Wednesday was a day of logistics. I headed into the office, delivered all technology I packed for the office (I carried three laptops, an MP3 player, and a phone), bought a phone, talked to a couple landlords, priced office supplies, and took a very excited trip to the tailors. One of the CHAI employees is working to refurbish a room at the JFK Hospital in the Sincor neighborhood and subsequently making curtains for the pediatric ward. The primary cost is the cloth itself. Two or three yards may cost 10-15 US Dollars, depending on the material, and the service charge may range from 7-15 USD, depending on the order. Typically a shirt it less than 15 USD.
Friday proved to be a fast orientation to both the M.O. of meetings in Liberia and some of the key issues of the next couple weeks. I arrived at the National AIDS Control Program (NACP) for a 10 o’clock meeting; we started at 10:30 and ran (at a steady clip) until about 3 before everyone’s attention started to wane. The focus was on creating indicators with which to measure the quality of services offered by health facilities throughout the country. While I am working directly with the NACP Supply Chain Manager, much of our work will relate to the process of Monitoring and Evaluating (M&E).
At the close of business Friday I went with a couple coworkers to a happy hour at the American Embassy. The embassy, despite being of smaller size, sits in an enormous compound - fit with a helicopter pad in case an emergency evacuation is necessary. Apparently, during the war, the apartments nearest to the American embassy were the most expensive in the city because tenants were willing to pay premium for the security offered by the embassy and nearby UN buildings. To a certain extent, rent in apartment in this Mamba Point neighborhood are still high. Happy hour was... happy... with plenty of Heineken to go ‘round.
This past weekend was a welcome time to wrap my head a few work project - then unwind while getting to know a bit more of the city. I went to a Hash run on Saturday (a story unto it’s own), followed shortly after by a party hosted by a number of UNMIL characters. As the Liberian police force is still in its infancy, the United Nations Mission in Liberia (UNMIL) has thousands of men and women on the ground to train local officials. Logically enough, each battalion is referred to as the first syllable of the country name followed by “bat”. For example, a battalion from Ghana may be called GhanBat. “BanBat,” a battalion of women from Bangladesh guards the Ministry of Foreign Affairs.
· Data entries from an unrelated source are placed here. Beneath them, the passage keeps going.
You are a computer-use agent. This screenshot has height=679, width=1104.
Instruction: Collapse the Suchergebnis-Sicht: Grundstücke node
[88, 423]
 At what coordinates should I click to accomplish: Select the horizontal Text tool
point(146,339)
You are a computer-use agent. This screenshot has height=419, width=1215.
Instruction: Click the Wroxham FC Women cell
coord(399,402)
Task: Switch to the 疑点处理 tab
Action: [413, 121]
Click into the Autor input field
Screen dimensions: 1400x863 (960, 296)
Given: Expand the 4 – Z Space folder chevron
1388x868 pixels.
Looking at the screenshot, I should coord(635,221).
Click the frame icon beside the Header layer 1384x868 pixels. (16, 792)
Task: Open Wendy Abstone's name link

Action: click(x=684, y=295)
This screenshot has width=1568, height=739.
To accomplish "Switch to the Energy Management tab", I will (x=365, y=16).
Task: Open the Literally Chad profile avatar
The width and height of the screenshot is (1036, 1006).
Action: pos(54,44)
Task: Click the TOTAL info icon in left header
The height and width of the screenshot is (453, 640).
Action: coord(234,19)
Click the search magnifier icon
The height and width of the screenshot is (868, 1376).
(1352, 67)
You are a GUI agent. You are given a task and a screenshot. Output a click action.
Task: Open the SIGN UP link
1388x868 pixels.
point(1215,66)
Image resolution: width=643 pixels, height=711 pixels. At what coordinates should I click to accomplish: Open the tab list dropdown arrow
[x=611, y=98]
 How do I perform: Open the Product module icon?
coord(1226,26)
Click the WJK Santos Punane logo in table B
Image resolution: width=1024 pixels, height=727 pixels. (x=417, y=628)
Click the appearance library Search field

Monday brought more meetings - though the discussion this week has been a bit more lively than I’d seen earlier. The top priority for the coming weeks is preparing for the LFA (Local Fund Agent) to inspect the Global Fund mission here in Liberia. The Global Fund to Fight AIDS, TB, and Malaria (GFATM) is the primary donor of antiretrovirals (ARVs) in Liberia. The United Nations Development Program (UNDP) is the primary recipient of these fund and thus the chief procurement party. UNDP works with the National AIDS Control Program (NACP) to forecast the demand of supplies and I, in turn, am offering technical support to the Supply Chain Manager at NACP. The report submitted by the LFA may significantly impact the funding Global Fund devotes to Liberia, and subsequently the supply of ARVs in the country. Thus, we are all putting the majority of our energy into ensuring that the hospital facilities the LFA will visit are prepared to demonstrate their capacity to manage HIV/AIDS tests and treatments.
Amidst the focus on this more serious topic, everyone enjoyed brief comic relief at the expense of a small mouse in an NACP conference room. In the middle of her sentence, a UN speaker gasped a bit, shook her head and, pointing across the room, said, “I’m sorry, I can’t speak, there is something moving over there!” The remainder of the meeting went much more quickly in spite of the distraction.
Tomorrow I will go to the Firestone Hospital (of the Firestone Tire & Rubber Company) in Margibi County for the first of several visits to prepare for the LFA inspection. No doubt, it will be yet another day of something new and unexpected.